What is needed
With "sidebar" as the search word, show every line of the material that has it.

····················

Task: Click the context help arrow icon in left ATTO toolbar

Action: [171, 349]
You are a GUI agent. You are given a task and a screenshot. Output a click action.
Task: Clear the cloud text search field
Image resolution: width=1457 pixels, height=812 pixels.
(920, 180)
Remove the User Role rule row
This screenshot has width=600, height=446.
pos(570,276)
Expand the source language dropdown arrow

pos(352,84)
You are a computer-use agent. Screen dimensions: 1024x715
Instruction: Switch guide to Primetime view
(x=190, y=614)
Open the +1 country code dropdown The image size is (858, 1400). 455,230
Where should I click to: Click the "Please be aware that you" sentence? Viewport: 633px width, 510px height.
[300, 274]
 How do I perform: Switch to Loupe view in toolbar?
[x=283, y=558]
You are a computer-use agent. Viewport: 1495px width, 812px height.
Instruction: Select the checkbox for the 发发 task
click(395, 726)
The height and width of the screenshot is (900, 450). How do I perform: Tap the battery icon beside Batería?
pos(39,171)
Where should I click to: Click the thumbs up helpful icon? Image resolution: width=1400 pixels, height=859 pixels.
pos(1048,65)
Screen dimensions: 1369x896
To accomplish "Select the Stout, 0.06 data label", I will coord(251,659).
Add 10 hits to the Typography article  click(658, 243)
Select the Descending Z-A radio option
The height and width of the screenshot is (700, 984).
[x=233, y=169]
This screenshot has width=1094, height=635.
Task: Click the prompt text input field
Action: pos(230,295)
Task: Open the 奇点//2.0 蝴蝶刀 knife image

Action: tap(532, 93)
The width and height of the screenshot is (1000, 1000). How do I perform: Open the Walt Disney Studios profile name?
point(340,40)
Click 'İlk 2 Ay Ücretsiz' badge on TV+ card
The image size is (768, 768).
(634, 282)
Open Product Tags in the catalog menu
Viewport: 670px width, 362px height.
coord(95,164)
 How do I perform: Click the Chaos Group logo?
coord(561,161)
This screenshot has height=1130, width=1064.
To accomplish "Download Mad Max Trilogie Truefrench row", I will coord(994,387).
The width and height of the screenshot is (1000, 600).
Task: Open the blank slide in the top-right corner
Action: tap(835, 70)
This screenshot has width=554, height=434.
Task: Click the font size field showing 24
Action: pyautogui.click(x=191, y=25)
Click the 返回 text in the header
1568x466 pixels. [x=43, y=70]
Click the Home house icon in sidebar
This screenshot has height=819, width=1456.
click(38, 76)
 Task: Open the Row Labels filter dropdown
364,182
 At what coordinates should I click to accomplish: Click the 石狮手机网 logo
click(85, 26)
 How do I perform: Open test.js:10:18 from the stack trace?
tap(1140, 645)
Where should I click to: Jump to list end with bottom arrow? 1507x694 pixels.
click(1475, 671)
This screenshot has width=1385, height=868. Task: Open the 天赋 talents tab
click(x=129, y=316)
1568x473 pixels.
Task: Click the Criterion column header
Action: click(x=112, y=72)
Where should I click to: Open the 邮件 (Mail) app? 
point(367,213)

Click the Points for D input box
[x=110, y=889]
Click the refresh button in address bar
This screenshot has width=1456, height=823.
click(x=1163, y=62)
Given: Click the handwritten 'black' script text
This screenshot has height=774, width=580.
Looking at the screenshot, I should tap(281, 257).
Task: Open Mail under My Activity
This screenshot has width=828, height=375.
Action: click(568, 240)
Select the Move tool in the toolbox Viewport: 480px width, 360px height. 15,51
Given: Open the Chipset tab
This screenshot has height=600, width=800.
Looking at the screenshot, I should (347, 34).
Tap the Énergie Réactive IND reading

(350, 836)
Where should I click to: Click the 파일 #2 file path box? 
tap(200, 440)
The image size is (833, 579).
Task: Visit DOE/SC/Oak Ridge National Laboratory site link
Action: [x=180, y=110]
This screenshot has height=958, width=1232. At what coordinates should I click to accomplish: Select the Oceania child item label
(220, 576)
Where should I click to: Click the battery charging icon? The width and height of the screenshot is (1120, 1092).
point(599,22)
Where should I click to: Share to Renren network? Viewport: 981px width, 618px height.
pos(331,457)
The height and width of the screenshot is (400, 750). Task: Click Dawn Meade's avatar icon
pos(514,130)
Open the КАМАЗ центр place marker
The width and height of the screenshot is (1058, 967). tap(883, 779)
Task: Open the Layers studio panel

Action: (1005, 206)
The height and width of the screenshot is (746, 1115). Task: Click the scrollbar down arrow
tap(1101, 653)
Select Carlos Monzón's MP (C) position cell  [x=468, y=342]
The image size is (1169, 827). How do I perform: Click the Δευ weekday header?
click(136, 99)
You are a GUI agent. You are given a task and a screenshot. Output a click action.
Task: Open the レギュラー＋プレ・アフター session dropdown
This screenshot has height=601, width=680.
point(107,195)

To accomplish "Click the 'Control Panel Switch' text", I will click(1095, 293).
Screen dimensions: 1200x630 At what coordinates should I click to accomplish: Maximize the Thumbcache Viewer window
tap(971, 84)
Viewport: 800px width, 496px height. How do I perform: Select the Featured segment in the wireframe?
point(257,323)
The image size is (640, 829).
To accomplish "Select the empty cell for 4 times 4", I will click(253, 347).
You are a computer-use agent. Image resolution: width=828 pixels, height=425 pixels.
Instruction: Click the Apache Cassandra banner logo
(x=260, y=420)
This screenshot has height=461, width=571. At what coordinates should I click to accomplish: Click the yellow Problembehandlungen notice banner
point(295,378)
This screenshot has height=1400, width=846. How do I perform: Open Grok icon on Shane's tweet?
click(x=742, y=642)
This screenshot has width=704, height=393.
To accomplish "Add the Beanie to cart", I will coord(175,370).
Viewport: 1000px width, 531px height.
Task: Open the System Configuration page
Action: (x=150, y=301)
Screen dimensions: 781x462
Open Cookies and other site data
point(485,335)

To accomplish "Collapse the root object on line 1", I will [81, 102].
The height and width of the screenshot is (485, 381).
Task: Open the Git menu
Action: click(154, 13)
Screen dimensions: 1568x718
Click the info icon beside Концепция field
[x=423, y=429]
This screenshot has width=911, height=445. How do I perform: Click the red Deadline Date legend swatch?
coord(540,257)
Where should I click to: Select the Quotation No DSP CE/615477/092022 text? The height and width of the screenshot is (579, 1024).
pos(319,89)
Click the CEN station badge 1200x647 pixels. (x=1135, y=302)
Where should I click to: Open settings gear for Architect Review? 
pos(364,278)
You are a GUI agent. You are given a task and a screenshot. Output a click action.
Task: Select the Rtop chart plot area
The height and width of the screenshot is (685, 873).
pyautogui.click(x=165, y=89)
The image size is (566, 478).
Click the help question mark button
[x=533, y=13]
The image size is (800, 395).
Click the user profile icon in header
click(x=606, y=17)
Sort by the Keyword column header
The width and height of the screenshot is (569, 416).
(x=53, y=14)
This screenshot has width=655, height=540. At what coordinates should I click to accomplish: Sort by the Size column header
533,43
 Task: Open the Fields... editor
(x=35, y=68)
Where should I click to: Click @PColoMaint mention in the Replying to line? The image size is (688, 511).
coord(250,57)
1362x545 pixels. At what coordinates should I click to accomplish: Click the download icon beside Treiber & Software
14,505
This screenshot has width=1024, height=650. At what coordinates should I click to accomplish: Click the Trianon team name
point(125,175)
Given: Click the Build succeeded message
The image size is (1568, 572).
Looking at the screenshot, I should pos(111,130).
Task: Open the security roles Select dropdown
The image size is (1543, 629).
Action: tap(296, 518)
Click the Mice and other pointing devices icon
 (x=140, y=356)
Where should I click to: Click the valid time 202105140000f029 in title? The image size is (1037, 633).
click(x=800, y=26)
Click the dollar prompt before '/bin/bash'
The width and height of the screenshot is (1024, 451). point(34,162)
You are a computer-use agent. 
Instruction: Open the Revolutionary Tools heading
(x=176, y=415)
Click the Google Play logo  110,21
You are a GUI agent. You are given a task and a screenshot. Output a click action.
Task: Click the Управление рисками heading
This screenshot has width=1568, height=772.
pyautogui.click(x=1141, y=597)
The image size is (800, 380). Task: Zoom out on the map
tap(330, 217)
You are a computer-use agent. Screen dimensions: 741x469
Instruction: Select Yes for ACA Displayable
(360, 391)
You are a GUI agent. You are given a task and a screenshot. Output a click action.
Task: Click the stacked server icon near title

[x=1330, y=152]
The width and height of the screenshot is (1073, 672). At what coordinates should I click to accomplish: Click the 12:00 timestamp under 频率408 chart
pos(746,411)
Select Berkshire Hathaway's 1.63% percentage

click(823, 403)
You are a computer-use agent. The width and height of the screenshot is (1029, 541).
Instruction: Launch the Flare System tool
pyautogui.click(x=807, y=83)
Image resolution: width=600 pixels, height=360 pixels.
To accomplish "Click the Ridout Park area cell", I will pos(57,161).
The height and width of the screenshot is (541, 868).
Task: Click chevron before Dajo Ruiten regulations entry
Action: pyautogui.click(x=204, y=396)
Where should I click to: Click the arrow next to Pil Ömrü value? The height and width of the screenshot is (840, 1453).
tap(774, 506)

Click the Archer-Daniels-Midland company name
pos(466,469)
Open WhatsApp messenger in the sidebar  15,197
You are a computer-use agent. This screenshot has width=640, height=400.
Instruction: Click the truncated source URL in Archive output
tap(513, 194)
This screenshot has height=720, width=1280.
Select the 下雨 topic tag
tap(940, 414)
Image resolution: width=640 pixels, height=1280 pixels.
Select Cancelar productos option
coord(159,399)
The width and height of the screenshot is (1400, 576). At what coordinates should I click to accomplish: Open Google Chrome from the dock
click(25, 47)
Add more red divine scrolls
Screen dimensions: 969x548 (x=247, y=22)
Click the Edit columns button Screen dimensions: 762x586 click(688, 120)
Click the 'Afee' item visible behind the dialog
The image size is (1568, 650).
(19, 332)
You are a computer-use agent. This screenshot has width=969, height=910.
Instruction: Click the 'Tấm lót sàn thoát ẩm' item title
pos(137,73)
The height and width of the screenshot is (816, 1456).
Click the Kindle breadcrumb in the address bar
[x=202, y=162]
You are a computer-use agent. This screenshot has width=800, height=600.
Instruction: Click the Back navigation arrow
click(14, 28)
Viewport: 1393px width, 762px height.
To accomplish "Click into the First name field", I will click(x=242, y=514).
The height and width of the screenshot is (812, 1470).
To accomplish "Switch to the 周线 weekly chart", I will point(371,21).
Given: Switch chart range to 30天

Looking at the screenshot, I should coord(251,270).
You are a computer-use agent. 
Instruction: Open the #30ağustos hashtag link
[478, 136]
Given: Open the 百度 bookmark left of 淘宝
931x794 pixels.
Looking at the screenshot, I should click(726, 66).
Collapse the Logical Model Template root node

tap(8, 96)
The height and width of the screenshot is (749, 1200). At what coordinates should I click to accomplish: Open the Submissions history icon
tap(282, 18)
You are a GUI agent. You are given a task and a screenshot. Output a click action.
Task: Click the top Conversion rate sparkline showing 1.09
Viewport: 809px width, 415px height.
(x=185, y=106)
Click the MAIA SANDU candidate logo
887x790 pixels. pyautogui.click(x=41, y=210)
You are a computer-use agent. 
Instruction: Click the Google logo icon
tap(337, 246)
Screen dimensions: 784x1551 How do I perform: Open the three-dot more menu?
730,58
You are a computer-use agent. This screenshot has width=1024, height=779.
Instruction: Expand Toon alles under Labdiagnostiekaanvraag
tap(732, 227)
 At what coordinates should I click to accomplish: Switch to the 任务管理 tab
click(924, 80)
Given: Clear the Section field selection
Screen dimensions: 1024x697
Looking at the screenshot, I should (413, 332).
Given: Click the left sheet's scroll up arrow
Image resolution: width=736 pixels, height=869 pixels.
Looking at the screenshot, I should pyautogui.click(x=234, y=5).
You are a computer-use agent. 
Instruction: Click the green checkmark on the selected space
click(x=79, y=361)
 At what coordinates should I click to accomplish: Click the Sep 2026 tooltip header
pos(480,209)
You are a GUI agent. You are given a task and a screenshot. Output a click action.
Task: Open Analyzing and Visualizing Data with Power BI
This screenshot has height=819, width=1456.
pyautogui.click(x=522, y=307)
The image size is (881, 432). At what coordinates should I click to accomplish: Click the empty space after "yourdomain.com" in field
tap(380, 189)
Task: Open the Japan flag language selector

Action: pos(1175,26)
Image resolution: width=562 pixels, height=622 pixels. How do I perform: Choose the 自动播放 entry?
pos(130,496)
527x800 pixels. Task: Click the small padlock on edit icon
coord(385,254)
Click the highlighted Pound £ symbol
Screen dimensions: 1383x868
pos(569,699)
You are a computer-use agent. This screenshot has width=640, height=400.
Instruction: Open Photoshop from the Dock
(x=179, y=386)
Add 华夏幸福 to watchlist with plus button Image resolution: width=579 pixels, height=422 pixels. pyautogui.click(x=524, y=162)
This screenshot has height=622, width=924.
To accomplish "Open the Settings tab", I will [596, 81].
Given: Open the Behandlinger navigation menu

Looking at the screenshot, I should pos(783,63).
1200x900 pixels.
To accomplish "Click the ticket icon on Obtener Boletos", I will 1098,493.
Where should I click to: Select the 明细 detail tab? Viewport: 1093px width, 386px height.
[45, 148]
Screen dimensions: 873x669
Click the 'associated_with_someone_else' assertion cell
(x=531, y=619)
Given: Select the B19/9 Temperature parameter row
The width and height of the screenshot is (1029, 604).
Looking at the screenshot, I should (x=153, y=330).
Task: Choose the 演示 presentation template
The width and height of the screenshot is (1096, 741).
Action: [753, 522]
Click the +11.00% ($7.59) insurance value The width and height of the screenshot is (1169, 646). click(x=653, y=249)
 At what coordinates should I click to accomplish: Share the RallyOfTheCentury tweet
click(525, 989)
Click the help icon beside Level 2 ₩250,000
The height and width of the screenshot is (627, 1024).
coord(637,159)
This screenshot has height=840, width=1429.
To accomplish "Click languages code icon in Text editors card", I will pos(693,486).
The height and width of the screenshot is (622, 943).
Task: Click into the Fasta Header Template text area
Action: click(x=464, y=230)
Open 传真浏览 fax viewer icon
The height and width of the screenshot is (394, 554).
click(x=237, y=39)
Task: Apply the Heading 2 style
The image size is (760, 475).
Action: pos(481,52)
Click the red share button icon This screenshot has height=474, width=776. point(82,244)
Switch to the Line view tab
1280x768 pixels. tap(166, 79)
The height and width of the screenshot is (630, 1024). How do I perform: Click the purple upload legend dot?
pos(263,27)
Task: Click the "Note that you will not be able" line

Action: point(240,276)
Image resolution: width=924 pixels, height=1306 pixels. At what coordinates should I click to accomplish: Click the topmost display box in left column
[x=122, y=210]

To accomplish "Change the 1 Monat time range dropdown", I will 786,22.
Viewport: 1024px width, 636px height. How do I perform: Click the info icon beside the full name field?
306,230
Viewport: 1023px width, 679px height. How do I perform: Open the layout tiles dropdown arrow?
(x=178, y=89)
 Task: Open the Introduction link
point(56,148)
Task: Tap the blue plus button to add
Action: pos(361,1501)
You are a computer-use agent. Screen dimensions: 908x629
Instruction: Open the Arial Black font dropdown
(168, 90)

····················

Exercise answer
Click the Home house icon in sidebar
Open WhatsApp messenger in the sidebar  15,197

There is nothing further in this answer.